Требования:
1. Переведите на английский предложение из отрывка о записи движений актеров: «Каждому актеру Иванов отводит отдельную строку».
2. Пожалуйста, напишите продолжение отрывка о записи движений актеров, начиная сразу после его последнего предложения.

Предложенный отрывок:

----

Театр им. М. Ю. Лермонтова. Алма-Ата. 21 страница



В области театра мы до сих пор имели два способа фиксации: описание (к примеру, работы Глебова) и фиксация спектакля на кинопленку. Насущной проблемой сегодняшней науки о театре является проблема создания партитуры спектакля.

С этой точки зрения мы несколько подробнее остановимся на системе записи движений актеров, предложенной Н. Ивановым. При всех ее погрешностях — искусственное подражание внешним приемам музыкальной записи, сложность, малая изобразительность, односторонность (фиксация только зрительной стороны), в предложениях Иванова есть попытка создания графической партитуры, что принципиально отличает ее от описательных систем.

Иванов рассматривает пятилинейный нотоносец как условное обозначение {164} площадки сцены, разделенной на планы по ее глубине. Каждая линейка нотоносца соответствует границе между планами сцены. Глубина каждого плана устанавливается в один метр; при этом ближним планам соответствуют нижние линейки нотоносца, а дальним — верхние. Таким образом, обозначая место актера нотным значком, поставленным, предположим, между второй и третьей линейками нотоносца, мы указываем, что актер находится на втором плане сцены. В случаях, когда действие развертывается в глубине сцены, Иванов предлагает введение добавочных линеек или же пользование различными ключами — басовым для обозначения игры актера на передних планах, скрипичным — для игры на арьерсцене. А для того чтобы обозначить графически положение актера по отношению к ширине сцены, Иванов ставит под нотой цифру, отсчитывающую метры сцены с левой стороны на правую. Поскольку указанный способ дает возможность определить место актера на сцене лишь с точностью до одного метра, вводится нотный хвостик, дополнительно разделяющий метровый квадрат на четыре квадрата по 25 сантиметров: хвостики, идущие вверх от ноты, указывают на дальнюю часть квадрата, направленные вниз — на ближнюю часть, прикрепленные с правой стороны ноты — на правую часть, прикрепленные с левой — на его левую сторону. Каждому актеру Иванов отводит отдельную строку. Запись движений нескольких актеров, находящихся на сцене, внешне напоминает партитуру оркестрового сочинения.

По системе, предложенной Ивановым, лучше всего удавалось передать темп и ритм движения актера. Подражая в этом вопросе приемам музыкальной записи, Иванов указывает на быстроту движений актеров через обозначение длительности каждой ноты. Следуя за Жак-Далькрозом, который изображал четвертными нотами скорость шага спокойно идущего человека, Иванов вполне последовательно предлагает половинными нотами записывать медленный шаг, четвертными — нормальный, восьмыми — быстрый и шестнадцатыми — шаг, переходящий в бег.

----

Исходные данные:
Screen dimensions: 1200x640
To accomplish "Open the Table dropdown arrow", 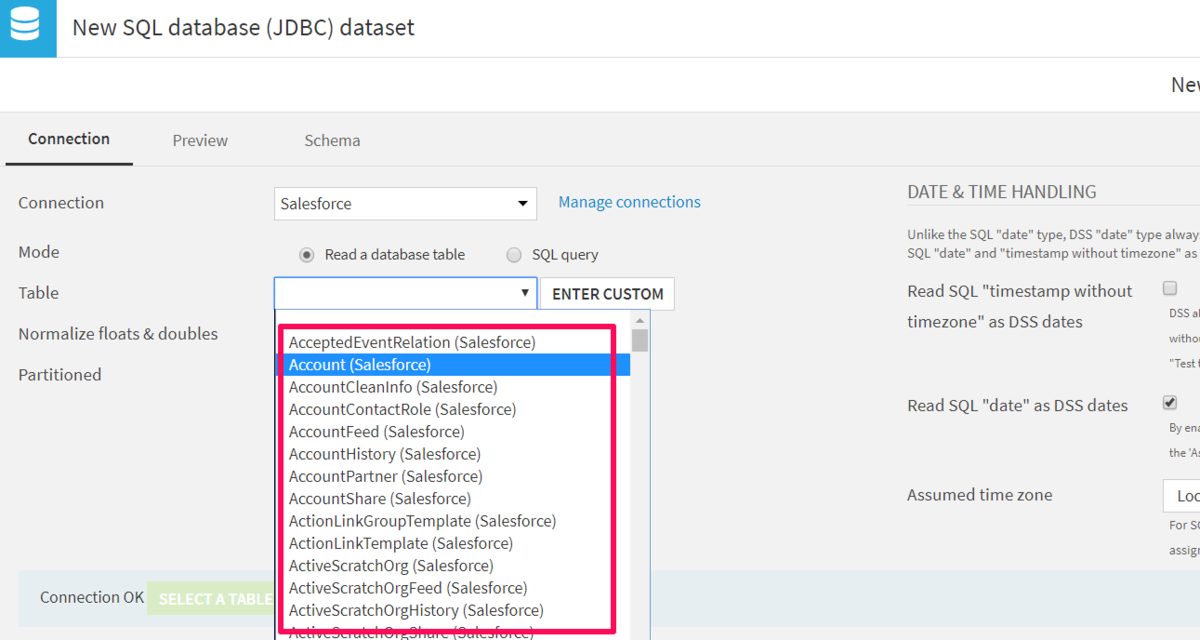I will (525, 293).
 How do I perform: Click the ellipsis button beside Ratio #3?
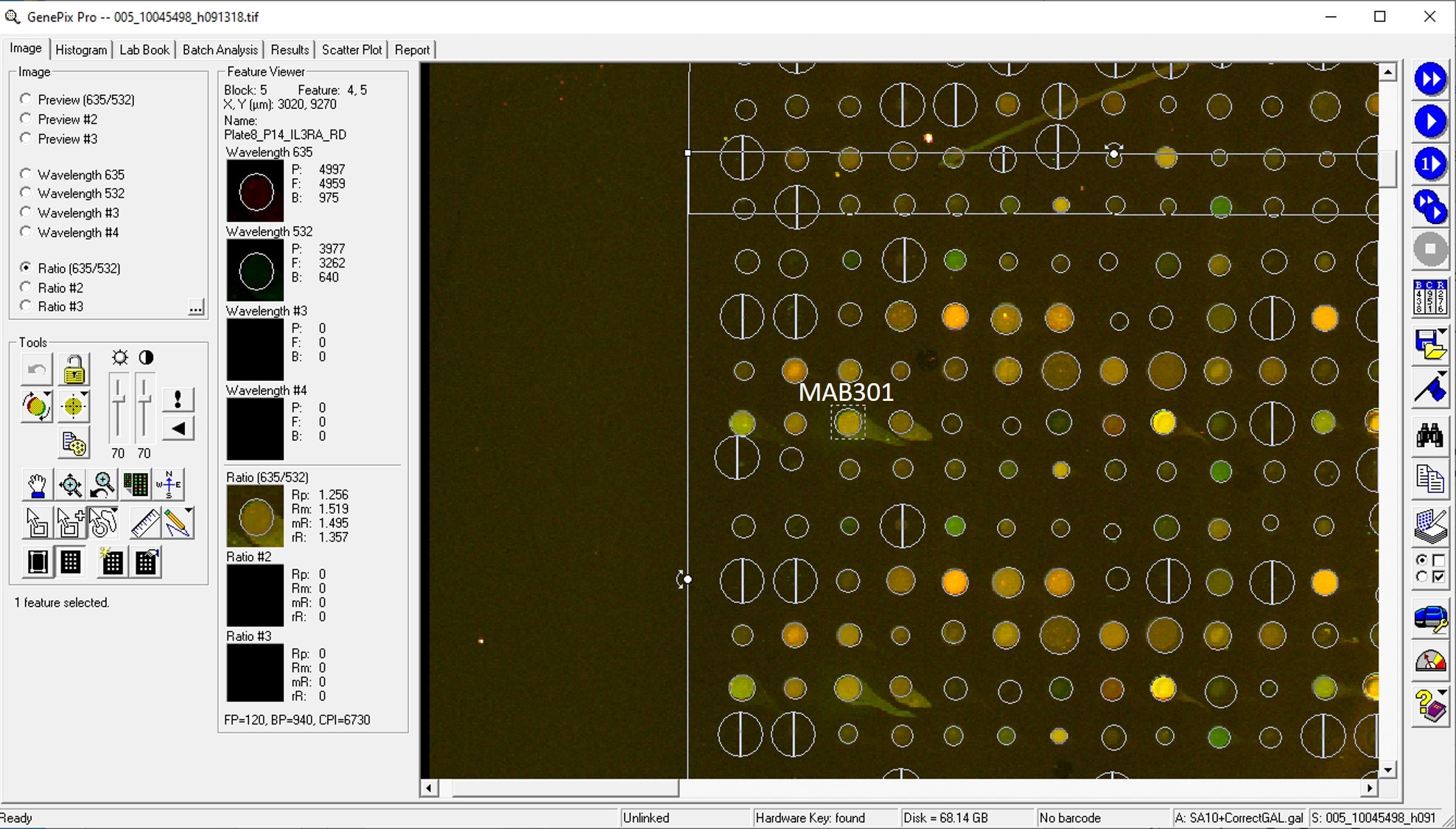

----

Ответы по заданиям:
1. Ivanov assigns each actor a separate line.

2.
1. График движения актера и переложение этого движения на нотоносец по системе Н. Иванова

На рис. 1 нами под нотоносцем вычерчен план сцены глубиной 6 метров и шириной 9 метров. На него нанесены движения актера, медленно появляющегося (смотри нотоносец) с правой стороны первого плана, идущего до точки а (III – 6), затем сделавшего два более быстрых шага вперед влево до точки в (II – 5), потом опять медленно двинувшегося в глубину сцены до точки с (VI – 4), повернувшегося к зрительному залу и быстро двинувшегося вперед (с шестого плана на третий), а затем так же быстро ушедшего по третьему плану в левую кулису. Мы весь этот ход переложили, в соответствии с принципами Иванова, на нотоносец, введя от себя лишь лиги над нотами, обозначающие моменты остановок актера и их продолжительность. Такое применение лиги почему-то не использовано Ивановым, хотя напрашивается {165} само собой в силу аналогии с музыкальной записью.

Н. Иванов в конце своей статьи написал: «Теперь, когда главное уже сказано, нам остается дать образцы нашей записи», но, к сожалению, ограничился лишь обещанием. Для того чтобы оценить практическое значение данного метода записи, мне пришлось вычертить график движения актера и переложить его на ноты по системе Иванова. Благодаря сходству с музыкальной записью она выглядит многообещающе, но стоит только изъять графический рисунок движения, и сразу же теряется всякое представление о реальном движении актера на сцене.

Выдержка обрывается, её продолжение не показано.